**Twoje polecenie:**
Powtórz bez żadnych zmian wiersze od tego, który zawiera „Image resolution: width=308”, do tego, który zawiera „(x=11, y=545)”, włącznie z oboma.

Blok danych:
^^^^^^^^
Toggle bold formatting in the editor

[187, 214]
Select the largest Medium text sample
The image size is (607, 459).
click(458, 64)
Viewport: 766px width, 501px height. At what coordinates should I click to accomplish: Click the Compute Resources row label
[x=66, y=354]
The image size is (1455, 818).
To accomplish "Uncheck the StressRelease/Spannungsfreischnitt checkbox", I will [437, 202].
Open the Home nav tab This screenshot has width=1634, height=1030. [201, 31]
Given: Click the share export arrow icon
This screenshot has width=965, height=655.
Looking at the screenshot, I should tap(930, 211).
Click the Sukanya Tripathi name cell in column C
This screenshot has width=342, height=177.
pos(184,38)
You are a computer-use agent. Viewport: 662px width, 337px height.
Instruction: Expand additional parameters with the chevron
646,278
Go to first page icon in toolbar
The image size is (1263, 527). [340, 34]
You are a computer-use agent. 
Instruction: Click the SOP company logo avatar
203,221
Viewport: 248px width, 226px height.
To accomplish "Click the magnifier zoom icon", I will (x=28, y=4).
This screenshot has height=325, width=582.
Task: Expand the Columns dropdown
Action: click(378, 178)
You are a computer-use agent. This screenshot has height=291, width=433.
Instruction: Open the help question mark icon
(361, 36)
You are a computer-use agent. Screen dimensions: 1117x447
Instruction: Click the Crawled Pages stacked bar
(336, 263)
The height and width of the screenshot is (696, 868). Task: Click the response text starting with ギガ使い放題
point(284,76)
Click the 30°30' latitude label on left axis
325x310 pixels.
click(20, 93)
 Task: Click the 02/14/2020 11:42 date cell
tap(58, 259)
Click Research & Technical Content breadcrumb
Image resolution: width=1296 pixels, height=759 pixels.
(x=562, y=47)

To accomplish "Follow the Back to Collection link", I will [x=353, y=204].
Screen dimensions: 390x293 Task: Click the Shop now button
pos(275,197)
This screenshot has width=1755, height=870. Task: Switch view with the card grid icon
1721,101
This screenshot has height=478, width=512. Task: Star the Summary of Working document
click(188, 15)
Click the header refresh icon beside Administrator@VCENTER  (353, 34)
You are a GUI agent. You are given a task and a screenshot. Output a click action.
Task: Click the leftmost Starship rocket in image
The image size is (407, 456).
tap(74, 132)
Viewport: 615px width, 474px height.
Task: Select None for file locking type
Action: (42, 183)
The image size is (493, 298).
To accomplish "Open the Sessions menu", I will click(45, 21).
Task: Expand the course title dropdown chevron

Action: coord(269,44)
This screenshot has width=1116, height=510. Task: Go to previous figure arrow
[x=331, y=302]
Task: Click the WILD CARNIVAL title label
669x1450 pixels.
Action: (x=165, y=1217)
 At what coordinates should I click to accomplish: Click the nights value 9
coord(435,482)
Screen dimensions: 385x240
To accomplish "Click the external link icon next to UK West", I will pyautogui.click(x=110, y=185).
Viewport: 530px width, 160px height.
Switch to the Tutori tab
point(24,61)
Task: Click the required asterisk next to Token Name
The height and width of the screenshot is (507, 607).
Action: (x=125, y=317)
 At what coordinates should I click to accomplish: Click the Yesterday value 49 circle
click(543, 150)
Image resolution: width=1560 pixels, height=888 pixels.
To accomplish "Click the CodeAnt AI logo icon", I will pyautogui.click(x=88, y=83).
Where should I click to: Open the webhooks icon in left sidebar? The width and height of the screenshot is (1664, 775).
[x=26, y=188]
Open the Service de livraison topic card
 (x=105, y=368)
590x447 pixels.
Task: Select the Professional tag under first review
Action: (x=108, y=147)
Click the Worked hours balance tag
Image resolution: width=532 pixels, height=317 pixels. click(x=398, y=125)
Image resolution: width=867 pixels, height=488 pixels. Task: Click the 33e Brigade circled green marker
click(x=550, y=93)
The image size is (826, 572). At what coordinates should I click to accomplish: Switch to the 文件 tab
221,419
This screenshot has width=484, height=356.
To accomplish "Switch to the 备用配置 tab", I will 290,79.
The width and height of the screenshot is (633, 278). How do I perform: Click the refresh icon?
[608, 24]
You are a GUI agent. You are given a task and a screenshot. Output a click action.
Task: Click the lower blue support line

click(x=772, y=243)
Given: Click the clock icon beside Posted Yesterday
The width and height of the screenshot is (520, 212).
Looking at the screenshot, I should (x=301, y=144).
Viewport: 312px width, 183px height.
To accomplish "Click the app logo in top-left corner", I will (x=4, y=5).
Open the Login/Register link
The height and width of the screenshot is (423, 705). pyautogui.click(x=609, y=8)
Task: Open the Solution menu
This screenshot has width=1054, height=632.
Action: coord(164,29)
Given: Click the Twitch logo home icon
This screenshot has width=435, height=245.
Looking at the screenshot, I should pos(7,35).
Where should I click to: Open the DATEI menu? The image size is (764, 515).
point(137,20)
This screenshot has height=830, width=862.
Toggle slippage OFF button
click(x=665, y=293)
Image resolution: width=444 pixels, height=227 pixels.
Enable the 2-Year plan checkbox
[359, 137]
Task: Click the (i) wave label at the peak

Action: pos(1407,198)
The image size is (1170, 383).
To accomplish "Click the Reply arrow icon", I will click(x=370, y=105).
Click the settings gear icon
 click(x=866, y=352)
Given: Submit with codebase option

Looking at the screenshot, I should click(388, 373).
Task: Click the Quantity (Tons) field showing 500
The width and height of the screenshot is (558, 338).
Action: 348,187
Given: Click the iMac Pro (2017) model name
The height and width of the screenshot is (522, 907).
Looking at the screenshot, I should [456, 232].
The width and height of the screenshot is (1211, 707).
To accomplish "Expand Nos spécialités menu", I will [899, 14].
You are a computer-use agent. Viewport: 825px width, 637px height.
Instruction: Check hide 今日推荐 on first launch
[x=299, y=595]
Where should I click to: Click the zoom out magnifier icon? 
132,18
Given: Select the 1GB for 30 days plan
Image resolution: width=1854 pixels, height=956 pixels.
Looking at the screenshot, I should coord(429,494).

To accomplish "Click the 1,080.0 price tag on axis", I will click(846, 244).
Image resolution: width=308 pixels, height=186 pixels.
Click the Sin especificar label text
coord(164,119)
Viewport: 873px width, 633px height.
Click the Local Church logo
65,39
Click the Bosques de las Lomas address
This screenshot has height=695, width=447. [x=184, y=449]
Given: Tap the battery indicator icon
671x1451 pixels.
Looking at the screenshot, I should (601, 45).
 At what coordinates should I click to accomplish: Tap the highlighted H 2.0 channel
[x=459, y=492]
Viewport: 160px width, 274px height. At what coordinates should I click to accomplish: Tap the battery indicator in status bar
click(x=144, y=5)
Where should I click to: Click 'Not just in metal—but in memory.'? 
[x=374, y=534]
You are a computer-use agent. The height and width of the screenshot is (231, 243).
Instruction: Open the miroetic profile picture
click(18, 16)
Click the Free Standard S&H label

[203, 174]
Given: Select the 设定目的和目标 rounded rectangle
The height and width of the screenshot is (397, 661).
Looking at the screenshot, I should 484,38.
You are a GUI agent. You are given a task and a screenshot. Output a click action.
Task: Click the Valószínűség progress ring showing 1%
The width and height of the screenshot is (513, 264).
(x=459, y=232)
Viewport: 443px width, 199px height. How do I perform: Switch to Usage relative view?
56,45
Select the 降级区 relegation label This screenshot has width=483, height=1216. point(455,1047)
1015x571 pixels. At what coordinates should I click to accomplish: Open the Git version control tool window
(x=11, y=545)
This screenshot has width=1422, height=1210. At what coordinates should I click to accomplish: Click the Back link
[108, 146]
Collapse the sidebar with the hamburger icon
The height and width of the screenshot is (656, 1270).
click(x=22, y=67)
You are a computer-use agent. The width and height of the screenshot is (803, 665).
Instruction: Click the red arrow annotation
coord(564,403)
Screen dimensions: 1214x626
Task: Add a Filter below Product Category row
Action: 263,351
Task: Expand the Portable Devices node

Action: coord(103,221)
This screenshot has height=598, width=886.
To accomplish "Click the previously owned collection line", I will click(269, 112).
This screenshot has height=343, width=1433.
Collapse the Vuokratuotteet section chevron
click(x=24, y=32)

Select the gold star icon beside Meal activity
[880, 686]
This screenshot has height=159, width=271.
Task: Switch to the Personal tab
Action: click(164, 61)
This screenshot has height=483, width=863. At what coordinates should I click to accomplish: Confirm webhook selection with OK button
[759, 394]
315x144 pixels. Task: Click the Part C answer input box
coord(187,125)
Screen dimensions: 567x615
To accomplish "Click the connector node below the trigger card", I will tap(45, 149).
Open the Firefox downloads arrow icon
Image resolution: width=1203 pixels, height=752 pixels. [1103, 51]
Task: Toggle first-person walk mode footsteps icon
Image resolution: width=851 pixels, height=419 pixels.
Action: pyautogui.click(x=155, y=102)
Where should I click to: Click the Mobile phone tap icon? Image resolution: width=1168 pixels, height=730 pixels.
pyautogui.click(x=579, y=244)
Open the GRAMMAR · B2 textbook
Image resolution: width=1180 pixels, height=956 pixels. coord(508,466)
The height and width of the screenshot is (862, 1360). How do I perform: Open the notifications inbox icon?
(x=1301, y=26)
^^^^^^^^
**Wynik końcowy:**
Image resolution: width=308 pixels, height=186 pixels.
Click the Sin especificar label text
coord(164,119)
Viewport: 873px width, 633px height.
Click the Local Church logo
65,39
Click the Bosques de las Lomas address
This screenshot has height=695, width=447. [x=184, y=449]
Given: Tap the battery indicator icon
671x1451 pixels.
Looking at the screenshot, I should (601, 45).
 At what coordinates should I click to accomplish: Tap the highlighted H 2.0 channel
[x=459, y=492]
Viewport: 160px width, 274px height. At what coordinates should I click to accomplish: Tap the battery indicator in status bar
click(x=144, y=5)
Where should I click to: Click 'Not just in metal—but in memory.'? 
[x=374, y=534]
You are a computer-use agent. The height and width of the screenshot is (231, 243).
Instruction: Open the miroetic profile picture
click(18, 16)
Click the Free Standard S&H label

[203, 174]
Given: Select the 设定目的和目标 rounded rectangle
The height and width of the screenshot is (397, 661).
Looking at the screenshot, I should 484,38.
You are a GUI agent. You are given a task and a screenshot. Output a click action.
Task: Click the Valószínűség progress ring showing 1%
The width and height of the screenshot is (513, 264).
(x=459, y=232)
Viewport: 443px width, 199px height. How do I perform: Switch to Usage relative view?
56,45
Select the 降级区 relegation label This screenshot has width=483, height=1216. point(455,1047)
1015x571 pixels. At what coordinates should I click to accomplish: Open the Git version control tool window
(x=11, y=545)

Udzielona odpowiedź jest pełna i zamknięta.